Intrigued by the excitement, he agreed with the broker who had brought him in, to accept the experience of making a flutter in grain.

Immediately there were yells, "What is he, Bull or Bear?" and the Prince, thoroughly perplexed, turned to the broker and asked what type of financial mammal he might be.

He became a Bull and bought.

He did not endeavour to corner wheat in the manner of the heroes of the stories, for wheat was controlled; he bought, instead, fifty thousand bushels of oats. A fair deal, and he told those about him with a smile that he was going to make several thousand dollars out of Winnipeg in a very few moments.

An onlooker pointed to the blackboard, and cried:

"What about that? Oats are falling."

But the broker was a wise man. He had avoided a royal "crash." He had already sold at the same price, 83 1/2, and the Prince had accomplished what is called a "cross trade." That is he had squared the deal and only lost his commission.

While he stood in that frantic pit of whirling voices something of the vast transactions of the Grain Exchange was explained to him. It is the biggest centre for the receipt and sale of wheat directly off the land in the world. It handles grain by the million bushels. In the course of a day, so swift and thorough are its transactions, it can manipulate deals aggregating anything up to 150,000,000 bushels.

When these details had been put before him, the gong was again struck, and silence came magically.

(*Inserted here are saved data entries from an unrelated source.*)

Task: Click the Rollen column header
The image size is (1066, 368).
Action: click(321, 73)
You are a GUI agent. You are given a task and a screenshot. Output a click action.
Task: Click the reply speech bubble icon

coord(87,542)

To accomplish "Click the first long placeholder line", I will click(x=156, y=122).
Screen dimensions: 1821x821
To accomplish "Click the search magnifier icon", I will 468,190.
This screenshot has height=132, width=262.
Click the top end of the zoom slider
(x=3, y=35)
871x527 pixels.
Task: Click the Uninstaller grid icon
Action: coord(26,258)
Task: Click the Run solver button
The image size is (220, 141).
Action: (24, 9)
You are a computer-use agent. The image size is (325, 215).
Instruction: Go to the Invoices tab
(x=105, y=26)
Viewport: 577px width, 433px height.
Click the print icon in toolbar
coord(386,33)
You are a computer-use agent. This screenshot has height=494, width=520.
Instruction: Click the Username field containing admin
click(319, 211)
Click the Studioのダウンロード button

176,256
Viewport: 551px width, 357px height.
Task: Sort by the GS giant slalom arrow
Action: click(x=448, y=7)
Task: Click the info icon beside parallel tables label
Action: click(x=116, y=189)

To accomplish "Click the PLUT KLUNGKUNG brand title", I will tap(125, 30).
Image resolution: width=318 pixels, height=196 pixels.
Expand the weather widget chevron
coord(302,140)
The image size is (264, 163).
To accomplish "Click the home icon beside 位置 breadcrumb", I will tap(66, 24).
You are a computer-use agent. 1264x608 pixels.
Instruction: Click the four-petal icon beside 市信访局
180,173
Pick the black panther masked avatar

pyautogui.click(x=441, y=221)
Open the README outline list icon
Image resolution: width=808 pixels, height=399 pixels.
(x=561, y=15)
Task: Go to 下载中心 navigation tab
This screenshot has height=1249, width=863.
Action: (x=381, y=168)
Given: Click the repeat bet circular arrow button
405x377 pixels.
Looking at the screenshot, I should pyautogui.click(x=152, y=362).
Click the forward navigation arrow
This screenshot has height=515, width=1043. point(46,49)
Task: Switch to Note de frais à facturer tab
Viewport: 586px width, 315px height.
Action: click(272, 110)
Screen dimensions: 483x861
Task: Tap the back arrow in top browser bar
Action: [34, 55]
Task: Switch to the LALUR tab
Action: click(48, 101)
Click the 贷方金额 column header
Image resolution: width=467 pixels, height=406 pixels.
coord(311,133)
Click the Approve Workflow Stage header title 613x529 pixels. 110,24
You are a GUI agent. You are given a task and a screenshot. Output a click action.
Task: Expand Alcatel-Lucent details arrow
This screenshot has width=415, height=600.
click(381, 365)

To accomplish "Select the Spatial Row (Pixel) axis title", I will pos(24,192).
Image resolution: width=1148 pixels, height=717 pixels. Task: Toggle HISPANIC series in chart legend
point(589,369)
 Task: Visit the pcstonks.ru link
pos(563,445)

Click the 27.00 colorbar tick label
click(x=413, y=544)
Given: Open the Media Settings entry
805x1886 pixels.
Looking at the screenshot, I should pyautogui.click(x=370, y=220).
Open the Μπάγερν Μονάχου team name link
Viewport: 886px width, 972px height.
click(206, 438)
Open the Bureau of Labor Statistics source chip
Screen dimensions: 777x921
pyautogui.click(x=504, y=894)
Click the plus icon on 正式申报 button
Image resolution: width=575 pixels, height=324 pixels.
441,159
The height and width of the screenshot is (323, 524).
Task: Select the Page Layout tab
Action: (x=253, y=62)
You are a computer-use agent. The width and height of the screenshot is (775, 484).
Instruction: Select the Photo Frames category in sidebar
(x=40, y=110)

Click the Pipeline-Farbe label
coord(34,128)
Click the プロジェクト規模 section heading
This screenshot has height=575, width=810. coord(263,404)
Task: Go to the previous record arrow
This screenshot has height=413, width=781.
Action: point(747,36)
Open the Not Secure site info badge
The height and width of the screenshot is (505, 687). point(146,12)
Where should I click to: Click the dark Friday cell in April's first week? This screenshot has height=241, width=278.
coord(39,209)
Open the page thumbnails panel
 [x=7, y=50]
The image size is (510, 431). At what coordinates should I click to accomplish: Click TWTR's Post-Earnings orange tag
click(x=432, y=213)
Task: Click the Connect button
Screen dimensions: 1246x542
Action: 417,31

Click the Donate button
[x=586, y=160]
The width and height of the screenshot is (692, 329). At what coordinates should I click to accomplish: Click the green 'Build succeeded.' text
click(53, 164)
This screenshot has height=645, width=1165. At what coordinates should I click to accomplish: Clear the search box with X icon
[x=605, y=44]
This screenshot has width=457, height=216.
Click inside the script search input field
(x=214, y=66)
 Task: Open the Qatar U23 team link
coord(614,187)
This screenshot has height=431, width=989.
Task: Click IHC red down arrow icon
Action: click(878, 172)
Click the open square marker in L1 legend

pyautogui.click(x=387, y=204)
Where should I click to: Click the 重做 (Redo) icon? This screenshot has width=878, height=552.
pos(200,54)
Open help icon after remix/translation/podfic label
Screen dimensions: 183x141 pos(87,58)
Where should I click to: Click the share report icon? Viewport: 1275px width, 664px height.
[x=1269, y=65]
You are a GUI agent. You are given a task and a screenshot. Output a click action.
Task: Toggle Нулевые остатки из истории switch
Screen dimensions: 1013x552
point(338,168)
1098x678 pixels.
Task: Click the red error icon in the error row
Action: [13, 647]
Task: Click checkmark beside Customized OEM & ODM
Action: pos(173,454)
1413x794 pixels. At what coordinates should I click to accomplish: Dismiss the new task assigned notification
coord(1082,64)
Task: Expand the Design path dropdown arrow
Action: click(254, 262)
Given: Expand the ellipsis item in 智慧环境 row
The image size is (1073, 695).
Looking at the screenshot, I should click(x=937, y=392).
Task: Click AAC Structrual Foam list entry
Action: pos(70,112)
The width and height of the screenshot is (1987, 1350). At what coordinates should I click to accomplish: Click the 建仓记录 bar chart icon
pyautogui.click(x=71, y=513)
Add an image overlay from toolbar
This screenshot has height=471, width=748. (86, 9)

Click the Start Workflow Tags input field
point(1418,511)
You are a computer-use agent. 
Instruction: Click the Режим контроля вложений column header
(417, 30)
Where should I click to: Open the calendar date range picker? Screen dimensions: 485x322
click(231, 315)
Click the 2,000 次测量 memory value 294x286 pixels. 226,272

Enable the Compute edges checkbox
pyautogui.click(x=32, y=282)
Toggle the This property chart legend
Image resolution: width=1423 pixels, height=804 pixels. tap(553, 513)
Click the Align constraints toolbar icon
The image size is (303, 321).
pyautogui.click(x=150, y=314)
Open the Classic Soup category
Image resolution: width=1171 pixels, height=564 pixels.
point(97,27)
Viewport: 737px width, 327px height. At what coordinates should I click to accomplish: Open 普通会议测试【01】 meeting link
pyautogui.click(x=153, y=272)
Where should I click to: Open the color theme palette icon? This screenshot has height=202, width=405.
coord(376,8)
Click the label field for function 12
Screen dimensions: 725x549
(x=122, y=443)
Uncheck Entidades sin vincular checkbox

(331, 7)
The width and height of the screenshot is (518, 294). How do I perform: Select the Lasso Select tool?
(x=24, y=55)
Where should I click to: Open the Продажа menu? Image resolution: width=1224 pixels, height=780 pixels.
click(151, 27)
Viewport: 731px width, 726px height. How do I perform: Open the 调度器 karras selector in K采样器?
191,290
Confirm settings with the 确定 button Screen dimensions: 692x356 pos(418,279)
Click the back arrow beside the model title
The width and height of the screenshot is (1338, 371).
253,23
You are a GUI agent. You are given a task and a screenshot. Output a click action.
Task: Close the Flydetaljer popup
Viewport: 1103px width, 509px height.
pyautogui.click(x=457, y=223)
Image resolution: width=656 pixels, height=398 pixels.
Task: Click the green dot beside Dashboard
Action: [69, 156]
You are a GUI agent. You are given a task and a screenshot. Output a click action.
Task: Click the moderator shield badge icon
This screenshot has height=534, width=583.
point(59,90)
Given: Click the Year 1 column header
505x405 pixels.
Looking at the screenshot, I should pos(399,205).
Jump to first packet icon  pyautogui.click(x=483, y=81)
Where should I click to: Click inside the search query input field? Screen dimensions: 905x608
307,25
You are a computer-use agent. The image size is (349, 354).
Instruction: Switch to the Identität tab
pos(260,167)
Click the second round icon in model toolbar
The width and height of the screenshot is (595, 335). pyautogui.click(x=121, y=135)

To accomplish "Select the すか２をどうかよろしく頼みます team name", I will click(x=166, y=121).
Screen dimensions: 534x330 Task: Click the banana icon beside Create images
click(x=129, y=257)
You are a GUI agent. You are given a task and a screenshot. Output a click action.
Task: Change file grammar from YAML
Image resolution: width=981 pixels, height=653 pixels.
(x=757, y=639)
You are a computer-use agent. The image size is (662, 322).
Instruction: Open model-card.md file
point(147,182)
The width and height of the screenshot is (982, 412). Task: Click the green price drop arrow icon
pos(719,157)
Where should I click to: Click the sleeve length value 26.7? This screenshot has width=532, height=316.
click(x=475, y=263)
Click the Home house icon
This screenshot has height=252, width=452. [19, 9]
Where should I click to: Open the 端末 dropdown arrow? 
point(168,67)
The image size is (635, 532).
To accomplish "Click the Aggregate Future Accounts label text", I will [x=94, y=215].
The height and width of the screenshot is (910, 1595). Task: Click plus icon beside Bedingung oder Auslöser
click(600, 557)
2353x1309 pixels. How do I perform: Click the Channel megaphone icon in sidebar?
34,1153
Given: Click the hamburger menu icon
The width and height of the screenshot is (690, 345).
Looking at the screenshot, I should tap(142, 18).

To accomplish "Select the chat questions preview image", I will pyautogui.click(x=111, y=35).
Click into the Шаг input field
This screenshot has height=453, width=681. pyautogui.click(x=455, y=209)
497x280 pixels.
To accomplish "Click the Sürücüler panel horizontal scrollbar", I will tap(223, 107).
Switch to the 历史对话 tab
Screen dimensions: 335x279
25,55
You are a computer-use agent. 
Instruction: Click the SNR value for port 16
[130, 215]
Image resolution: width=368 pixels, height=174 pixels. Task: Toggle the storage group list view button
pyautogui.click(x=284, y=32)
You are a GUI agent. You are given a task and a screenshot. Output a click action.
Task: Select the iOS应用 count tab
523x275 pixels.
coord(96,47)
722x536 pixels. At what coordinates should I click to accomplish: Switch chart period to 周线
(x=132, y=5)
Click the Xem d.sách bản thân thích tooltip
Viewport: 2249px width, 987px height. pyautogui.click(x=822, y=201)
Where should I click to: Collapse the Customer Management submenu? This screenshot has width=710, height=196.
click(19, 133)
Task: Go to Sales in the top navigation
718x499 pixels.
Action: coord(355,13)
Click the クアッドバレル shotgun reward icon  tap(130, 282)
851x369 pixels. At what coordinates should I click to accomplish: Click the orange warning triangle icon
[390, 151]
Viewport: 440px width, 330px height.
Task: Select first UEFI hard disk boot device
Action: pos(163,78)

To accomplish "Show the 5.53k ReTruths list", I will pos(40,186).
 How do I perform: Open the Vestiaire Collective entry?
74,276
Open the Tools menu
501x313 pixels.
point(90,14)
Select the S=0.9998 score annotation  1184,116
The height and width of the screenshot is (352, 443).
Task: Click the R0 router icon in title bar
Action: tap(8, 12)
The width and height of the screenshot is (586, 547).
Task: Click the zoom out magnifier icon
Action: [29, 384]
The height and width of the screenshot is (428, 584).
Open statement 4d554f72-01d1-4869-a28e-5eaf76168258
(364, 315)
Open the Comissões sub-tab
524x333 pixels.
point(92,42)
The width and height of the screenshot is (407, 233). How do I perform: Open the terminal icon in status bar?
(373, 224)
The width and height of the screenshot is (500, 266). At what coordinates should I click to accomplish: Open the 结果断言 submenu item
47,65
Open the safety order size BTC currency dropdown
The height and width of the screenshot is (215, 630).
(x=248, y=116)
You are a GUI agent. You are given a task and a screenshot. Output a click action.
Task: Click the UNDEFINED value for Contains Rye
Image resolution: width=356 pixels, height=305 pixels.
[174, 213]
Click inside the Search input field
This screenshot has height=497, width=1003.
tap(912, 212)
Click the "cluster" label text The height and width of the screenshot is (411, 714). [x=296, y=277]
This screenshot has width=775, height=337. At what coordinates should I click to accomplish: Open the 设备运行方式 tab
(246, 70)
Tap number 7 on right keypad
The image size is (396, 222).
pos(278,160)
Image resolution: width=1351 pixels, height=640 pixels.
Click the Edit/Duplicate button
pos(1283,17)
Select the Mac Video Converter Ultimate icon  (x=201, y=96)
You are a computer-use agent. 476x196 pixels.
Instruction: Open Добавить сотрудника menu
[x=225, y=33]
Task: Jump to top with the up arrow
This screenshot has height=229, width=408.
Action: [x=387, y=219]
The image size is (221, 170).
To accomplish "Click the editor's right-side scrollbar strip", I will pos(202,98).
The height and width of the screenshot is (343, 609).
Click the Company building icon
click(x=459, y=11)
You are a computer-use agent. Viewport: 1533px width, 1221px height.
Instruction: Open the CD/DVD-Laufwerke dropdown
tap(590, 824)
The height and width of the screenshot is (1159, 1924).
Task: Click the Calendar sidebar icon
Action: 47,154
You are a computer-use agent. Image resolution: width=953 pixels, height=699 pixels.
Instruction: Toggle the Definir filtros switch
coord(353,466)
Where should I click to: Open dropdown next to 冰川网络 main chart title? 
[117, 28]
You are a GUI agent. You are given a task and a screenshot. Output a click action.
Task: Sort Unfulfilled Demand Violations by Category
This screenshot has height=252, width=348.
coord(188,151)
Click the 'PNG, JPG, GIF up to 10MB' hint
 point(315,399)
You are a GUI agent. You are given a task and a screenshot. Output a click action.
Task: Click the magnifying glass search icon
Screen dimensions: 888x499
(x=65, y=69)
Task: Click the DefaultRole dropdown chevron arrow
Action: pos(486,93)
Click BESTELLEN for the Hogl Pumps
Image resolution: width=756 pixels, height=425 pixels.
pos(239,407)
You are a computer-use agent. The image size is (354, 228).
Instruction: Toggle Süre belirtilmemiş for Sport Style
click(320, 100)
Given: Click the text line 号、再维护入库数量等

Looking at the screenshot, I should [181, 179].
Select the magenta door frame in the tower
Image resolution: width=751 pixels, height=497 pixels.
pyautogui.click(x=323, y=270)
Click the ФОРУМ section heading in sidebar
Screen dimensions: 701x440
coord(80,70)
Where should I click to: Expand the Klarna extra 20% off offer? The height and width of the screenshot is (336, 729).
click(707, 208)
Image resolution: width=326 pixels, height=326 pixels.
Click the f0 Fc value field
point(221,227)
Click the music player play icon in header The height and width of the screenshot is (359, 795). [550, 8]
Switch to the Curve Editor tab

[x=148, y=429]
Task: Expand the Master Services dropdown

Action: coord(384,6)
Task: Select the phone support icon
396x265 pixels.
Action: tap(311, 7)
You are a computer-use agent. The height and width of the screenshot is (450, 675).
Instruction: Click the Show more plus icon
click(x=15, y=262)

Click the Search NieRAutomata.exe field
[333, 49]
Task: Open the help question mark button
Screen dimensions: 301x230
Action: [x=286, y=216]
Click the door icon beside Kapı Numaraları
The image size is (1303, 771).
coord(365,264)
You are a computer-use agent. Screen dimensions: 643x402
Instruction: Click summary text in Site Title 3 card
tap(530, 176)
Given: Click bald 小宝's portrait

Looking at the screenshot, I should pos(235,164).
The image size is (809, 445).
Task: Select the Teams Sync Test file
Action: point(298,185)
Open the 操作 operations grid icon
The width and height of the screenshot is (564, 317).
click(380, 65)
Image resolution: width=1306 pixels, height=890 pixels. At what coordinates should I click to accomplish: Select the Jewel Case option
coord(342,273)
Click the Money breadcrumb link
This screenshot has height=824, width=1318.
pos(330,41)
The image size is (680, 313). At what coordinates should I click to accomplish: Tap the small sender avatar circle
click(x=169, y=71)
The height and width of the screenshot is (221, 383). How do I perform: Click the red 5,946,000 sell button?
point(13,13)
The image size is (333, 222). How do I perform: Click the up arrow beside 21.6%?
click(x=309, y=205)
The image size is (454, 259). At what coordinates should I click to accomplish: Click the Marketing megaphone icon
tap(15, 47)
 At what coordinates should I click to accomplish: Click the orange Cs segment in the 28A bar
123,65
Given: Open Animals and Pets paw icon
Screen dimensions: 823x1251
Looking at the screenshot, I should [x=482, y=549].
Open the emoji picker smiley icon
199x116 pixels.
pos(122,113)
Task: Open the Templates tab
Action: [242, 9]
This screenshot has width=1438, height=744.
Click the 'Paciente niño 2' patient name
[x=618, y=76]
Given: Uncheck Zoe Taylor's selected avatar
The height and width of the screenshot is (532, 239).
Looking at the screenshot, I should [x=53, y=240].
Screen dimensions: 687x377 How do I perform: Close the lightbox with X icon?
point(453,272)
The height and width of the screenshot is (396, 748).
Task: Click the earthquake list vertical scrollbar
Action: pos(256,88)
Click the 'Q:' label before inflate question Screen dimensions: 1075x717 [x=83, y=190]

Unseen by most in that pack of men on the steps the Prince was heard to say that he had come to the conclusion that to master the intricacies of the Exchange was a science rather beyond his grasp just then. He hoped that his trip westward would give him a more intimate knowledge of the facts about grain, and when he came back, as he hoped he would, he might have it in him to do something better than a "cross trade."